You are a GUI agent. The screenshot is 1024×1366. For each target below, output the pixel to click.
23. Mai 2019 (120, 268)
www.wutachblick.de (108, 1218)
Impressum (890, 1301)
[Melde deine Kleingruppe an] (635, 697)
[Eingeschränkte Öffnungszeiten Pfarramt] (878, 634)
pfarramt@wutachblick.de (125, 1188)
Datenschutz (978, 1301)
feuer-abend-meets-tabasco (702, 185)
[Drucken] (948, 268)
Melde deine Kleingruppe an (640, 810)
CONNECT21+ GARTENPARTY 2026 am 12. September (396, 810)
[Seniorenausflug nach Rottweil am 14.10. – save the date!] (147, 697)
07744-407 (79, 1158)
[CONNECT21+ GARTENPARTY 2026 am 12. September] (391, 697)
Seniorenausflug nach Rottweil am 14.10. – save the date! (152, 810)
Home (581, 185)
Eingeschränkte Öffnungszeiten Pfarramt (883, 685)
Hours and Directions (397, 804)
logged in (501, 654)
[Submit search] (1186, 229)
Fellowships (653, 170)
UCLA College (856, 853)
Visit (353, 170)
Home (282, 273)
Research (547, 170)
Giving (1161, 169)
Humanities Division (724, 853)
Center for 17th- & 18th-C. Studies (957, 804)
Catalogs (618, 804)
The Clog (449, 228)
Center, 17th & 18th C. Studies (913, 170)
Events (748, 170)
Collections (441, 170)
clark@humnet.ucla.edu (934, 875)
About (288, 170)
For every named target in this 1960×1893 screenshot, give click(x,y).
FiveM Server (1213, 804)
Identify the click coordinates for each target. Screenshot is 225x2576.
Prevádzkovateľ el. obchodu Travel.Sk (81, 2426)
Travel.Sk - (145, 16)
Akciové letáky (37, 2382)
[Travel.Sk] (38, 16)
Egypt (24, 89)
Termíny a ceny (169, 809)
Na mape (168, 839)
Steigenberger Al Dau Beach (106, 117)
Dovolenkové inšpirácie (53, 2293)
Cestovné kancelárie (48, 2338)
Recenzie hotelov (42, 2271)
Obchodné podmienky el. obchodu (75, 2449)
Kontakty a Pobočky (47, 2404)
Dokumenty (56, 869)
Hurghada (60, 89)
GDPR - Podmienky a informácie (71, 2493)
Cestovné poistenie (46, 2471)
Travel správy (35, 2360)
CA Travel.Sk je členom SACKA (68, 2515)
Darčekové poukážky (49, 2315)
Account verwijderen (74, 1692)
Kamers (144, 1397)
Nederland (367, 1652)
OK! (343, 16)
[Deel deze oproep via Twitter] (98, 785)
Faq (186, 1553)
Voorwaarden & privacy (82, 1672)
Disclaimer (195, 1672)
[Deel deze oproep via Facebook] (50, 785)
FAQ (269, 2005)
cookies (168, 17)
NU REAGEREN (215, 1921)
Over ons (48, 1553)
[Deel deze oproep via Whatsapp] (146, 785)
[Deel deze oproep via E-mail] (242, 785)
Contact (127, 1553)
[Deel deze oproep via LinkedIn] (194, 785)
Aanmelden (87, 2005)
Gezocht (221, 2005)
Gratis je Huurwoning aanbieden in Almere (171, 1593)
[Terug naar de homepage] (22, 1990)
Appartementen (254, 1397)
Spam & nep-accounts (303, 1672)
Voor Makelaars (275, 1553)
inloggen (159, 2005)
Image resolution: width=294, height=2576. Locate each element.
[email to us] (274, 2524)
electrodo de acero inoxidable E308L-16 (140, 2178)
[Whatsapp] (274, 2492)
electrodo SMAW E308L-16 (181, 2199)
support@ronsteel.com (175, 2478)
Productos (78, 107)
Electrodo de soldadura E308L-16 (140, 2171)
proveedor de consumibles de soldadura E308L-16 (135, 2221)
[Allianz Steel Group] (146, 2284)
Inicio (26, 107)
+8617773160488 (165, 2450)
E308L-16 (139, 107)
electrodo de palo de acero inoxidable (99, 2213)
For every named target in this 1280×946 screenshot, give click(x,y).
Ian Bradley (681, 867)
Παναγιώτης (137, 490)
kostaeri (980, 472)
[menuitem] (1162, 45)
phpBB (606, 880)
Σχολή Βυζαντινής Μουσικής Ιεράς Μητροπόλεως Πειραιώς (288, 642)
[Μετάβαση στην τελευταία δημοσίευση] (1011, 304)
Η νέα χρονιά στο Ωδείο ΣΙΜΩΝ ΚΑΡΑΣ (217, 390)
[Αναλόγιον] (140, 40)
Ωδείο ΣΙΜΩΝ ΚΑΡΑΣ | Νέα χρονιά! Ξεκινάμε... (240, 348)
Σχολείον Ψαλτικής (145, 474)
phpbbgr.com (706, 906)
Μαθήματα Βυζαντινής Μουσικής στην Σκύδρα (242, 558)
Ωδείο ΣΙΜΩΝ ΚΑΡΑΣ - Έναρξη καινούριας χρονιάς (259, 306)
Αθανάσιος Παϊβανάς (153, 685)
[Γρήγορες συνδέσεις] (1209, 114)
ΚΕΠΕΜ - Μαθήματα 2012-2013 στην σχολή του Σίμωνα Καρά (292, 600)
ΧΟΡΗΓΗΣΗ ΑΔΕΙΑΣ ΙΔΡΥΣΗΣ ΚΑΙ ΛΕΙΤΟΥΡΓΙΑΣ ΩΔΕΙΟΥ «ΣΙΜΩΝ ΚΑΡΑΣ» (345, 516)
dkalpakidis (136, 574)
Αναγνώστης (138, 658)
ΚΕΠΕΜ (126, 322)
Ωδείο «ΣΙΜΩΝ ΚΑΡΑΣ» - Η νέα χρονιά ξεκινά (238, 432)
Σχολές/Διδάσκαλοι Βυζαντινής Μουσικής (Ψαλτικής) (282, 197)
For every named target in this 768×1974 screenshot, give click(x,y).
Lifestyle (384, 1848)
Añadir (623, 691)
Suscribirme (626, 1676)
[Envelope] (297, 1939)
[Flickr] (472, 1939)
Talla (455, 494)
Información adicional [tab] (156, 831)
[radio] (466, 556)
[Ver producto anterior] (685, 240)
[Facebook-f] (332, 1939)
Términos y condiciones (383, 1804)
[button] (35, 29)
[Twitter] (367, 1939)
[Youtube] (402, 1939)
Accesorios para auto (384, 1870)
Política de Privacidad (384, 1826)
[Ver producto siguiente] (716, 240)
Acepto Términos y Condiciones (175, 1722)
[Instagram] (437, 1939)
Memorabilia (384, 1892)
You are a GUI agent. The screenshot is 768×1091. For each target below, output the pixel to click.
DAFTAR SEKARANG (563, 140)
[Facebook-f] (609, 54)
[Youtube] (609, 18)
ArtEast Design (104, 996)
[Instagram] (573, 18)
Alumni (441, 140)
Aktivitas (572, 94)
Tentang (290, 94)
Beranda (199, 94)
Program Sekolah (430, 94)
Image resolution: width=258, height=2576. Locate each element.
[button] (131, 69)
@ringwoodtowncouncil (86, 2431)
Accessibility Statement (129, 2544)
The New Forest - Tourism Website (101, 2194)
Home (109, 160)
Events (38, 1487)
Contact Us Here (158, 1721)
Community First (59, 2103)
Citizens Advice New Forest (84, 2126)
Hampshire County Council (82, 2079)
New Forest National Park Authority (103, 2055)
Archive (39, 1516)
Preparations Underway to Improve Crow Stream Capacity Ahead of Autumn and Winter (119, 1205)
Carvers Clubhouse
________
__Instructions for the task__
Copy every line of the entries in which "Βυζαντινής" can be found.

__Task output__
Σχολή Βυζαντινής Μουσικής Ιεράς Μητροπόλεως Πειραιώς (288, 642)
Μαθήματα Βυζαντινής Μουσικής στην Σκύδρα (242, 558)
Σχολές/Διδάσκαλοι Βυζαντινής Μουσικής (Ψαλτικής) (282, 197)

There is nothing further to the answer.